Casa Museo del Freràt, comune di Albosaggia (So)
Una casa museo nel cuore delle Orobie valtellinesi
Sfida
Progetto architettonico, Progettazione sicurezza: Arch. Dario Benetti
Progetto e direzione lavori strutture: Ing. Michele Giugni
Progetto e direzione lavori Impianti: P.I. Cesare Giarba
Progetto e direzione lavori interventi geologici: Geologo Sergio Guerra
L’amministrazione comunale di Albosaggia ha individuato nell’edificio storico denominato “Casa del Freràt”, in località Torchione e negli edifici accessori e pertinenze il luogo ideale per la realizzazione di una casa della memoria del comune di Albosaggia, una struttura che possa rimandare all’identità culturale e storica della comunità ed essere, allo stesso tempo, di servizio per attività culturali di tutta la popolazione e didattiche per il vicino complesso scolastico.

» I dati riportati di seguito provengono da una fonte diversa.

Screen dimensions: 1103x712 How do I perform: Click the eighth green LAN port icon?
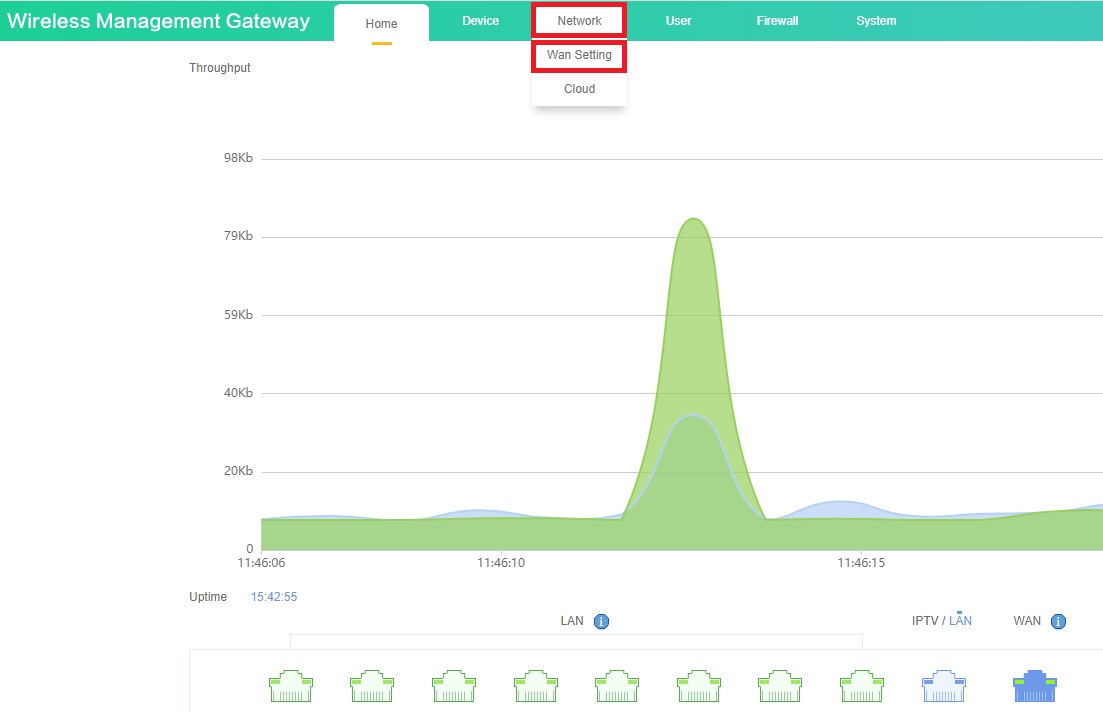point(861,687)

L’area, situata su un terreno del conoide di deiezione in leggero declivio a prato, comprende i seguenti mappali: F.5 mappali 99, 463, 557,1033, 1037, 1048, 1035 e 1045 in Via Coltra.
Gli edifici presenti (mappali 99, 463, 557 e 1033) sono stati recentemente acquisiti dall’amministrazione comunale: l’intero compendio proviene dall’asse ereditario abbandonato da Pietro Bertolatti, contadino noto ad Albosaggia per avere mantenuto e tramandato metodi tradizionali di lavorazione dei terreni e di allevamento del bestiame. L’edificio principale (mapp. 99 e 463) mantiene la tipologia originaria (sec. XVIII-XIX) di dimora rurale unitaria, con parte residenziale ad ovest (edificio più antico) e stalla e fienile ad est (edificio più recente e di maggiori dimensioni).